Exercise directions -> Print, exactly as written, the line containing "This screenshot has height=551, width=756." and every line after it, ending with the final line of the data below.

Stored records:
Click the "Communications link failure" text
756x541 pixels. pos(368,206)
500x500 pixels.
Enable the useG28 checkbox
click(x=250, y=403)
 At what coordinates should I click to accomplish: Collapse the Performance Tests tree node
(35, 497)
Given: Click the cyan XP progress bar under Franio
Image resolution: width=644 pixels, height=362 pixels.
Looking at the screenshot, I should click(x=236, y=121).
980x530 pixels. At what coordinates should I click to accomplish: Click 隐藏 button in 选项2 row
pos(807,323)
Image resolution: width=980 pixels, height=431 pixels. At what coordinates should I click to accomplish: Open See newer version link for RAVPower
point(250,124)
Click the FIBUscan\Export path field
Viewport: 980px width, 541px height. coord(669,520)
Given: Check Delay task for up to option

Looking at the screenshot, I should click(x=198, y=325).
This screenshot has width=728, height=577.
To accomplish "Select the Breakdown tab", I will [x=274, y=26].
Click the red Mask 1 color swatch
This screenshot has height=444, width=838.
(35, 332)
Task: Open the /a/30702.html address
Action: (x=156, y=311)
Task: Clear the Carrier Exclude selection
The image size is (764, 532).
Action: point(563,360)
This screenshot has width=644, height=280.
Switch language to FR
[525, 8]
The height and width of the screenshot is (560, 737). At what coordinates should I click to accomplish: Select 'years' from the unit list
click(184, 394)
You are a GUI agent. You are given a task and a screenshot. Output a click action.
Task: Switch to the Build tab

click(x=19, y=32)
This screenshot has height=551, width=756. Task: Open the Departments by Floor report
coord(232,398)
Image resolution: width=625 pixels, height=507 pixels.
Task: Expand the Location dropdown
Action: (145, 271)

Your solution ->
This screenshot has height=551, width=756. Task: Open the Departments by Floor report
coord(232,398)
Image resolution: width=625 pixels, height=507 pixels.
Task: Expand the Location dropdown
Action: (145, 271)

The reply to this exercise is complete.